LIBAN, toute une région convoitée depuis plus de 5000 ans

LIBAN, toute une région convoitée depuis plus de 5000 ans

Le Liban, ou Lubnan en arabe, signifie blanc ou lait (en référence au manteau neigeux qui recouvre les montagnes libanaises en hiver) est un pays très ancien. Dès l’époque phénicienne, il s’est imposé comme un carrefour culturel et commercial. Les Phéniciens, un peuple de marins aventureux, ont fondé des comptoirs et des cités sur tout le pourtour de la Méditerranée. Le pays fut ensuite sous la domination de plusieurs grandes puissances étrangères, qui marquèrent plus ou moins durablement le pays : les Perses, les Assyriens, les Grecs (Macédoniens), les Romains, les Grecs byzantins, les Arabes, les Croisés, les Mamelouks, l’Empire ottoman.
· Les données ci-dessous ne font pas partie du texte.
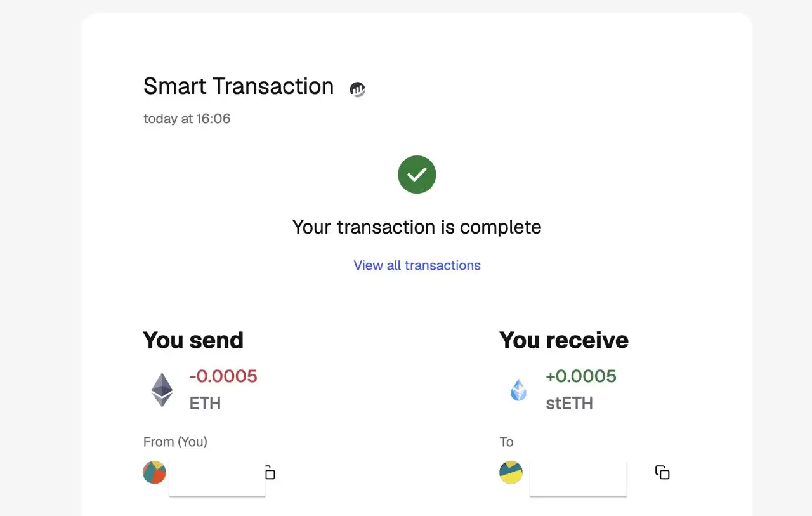Click the recipient account avatar identicon
The image size is (812, 516).
point(511,472)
Notre pays a trop souvent traversé des périodes difficiles, marquées par les guerres civiles et régionales, notamment entre 1975 et 1990, ainsi que durant l’agression israélienne en 2006. Le pays est à l’heure actuelle directement partie prenante du conflit syrien qui a débuté en 2011, et accueille aujourd’hui près de deux millions de réfugiés syriens sur son sol.
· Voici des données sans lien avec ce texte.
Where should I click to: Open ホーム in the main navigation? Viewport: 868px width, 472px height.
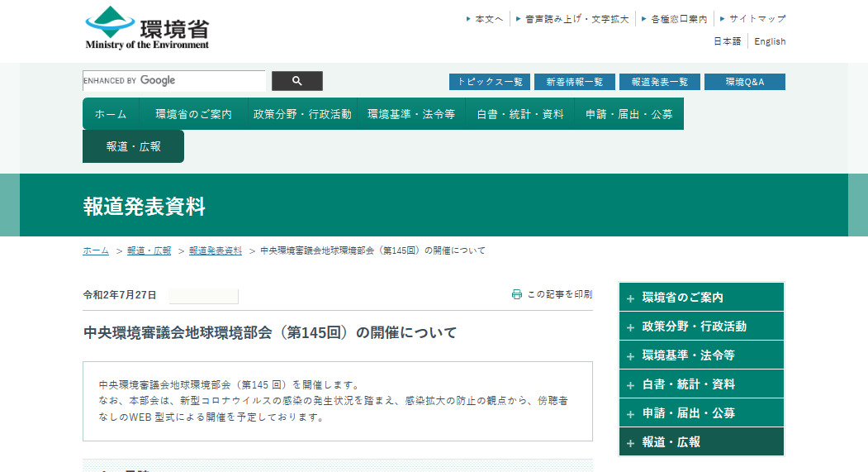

Byblos, Beyrouth et Sidon font partis des plus anciennes villes habitées au monde. Le caractère pluriconfessionnel qui caractérise le pays se retrouve dans ses paysages, à travers les nombreuses mosquées anciennes, des synagogues et les églises.

Avec des petits bouts de tous les coins du Moyen-Orient, une histoire et une culture considérable, le Liban vous invite à explorer l’un des pays les plus fascinants du Moyen-Orient.

 

LA CUISINE LIBANAISE, l’une des meilleures au monde.

Le moment que j’adore c’est quand j’entends cette voix de ma grand-mère à la fenêtre : « Monte mon fils, on mange ». Car comme vous le savez, la cuisine Libanaise a gagné depuis des lustres ses lettres de noblesses. Comme toute cuisine, elle s’est enrichie avec le temps de saveurs nouvelles depuis des milliers d’années. Toutes les populations qui l’ont traversé, occupé ou y ont trouvé refuge ont apporté leur savoir-faire culinaire, pour enrichir davantage le fameux mezzé. Cette sélection de plats représente depuis l’ère des sultans ottomans un succulent banquet auquel aucun hôte n’aurait osé échapper. La variété des formes et des couleurs des mezzés devaient séduire l’œil avant même d’être dégustés. Allez. Prenez un morceau de pain Libanais, la dégustation commence !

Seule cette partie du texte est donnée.